ASI++ advances fully end-to-end generative retrieval by introducing distribution balancing, representation bottleneck, and information consistency criteria that jointly optimize discrete ID assignments and dense representations. It extends the semantic indexing module with neural quantization, differentiable PQ, and RQ variants, and demonstrates SOTA-like performance on MS MARCO and strong practical results on ADS, including robust handling of new documents. The approach yields interpretable, hierarchical indexing space and improved ID utilization, addressing previous inefficiencies from long-tailed ID distributions.

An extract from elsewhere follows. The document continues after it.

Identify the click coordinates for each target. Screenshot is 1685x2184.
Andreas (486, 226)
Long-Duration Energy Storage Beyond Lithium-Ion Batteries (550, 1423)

Overall, ASI++ offers a scalable, end-to-end framework that enhances retrieval accuracy while maintaining balanced, efficient indexing suitable for large-scale industrial deployments.

Abstract

Generative retrieval, a promising new paradigm in information retrieval, employs a seq2seq model to encode document features into parameters and decode relevant document identifiers (IDs) based on search queries. Existing generative retrieval solutions typically rely on a preprocessing stage to pre-define document IDs, which can suffer from a semantic gap between these IDs and the retrieval task. However, end-to-end training for both ID assignments and retrieval tasks is challenging due to the long-tailed distribution characteristics of real-world data, resulting in inefficient and unbalanced ID space utilization. To address these issues, we propose ASI++, a novel fully end-to-end generative retrieval method that aims to simultaneously learn balanced ID assignments and improve retrieval performance. ASI++ builds on the fully end-to-end training framework of vanilla ASI and introduces several key innovations. First, a distributionally balanced criterion addresses the imbalance in ID assignments, promoting more efficient utilization of the ID space. Next, a representation bottleneck criterion enhances dense representations to alleviate bottlenecks in learning ID assignments. Finally, an information consistency criterion integrates these processes into a joint optimization framework grounded in information theory. We further explore various module structures for learning ID assignments, including neural quantization, differentiable product quantization, and residual quantization. Extensive experiments on both public and industrial datasets demonstrate the effectiveness of ASI++ in improving retrieval performance and achieving balanced ID assignments.

Figures (6)

• Figure 1: Schematic diagram of training and inferring in our proposed ASI++. Given a search query $q$ or document $d$, ASI++ first encodes them into dense latent representations via encoder: $e_q$, $e_d$. Then ASI++ obtains discrete numeric index $id_q$, $id_d$ via semantic indexing module or decoder, respectively.
• Figure 2: Summary of main contributions of ASI++. (Upper) Previous end-to-end learning of GenIR face challenges in efficiently utilizing the dense latent and sparse indexing space. (Down) ASI++ optimizes the distribution of ID distributions, by (i) improving the quality and space utilization of dense representations to distinguish similar documents easier with decoder ($\mathcal{L}_{bot}$), (ii) fostering the utilization of indexing space to better match relevant query-documents ($\mathcal{L}_{di}$), and (iii) compressing most crucial information into dense bottleneck representations with information-theoretic $\mathcal{L}_{ib}$.
• Figure 3: Ablation of ASI++ on MS MARCO. We report the expectation of R@5/10.
• Figure 4: Performance of different variants of ASI++ on MS MARCO. We explore multiple implementation of the semantic indexing module: product quantization (PQ), residual quantization (RQ), and MLP-based neural quantization.
• Figure 5: Qualitative case study on the interpretability of IDs generated from ASI++ on MS MARCO.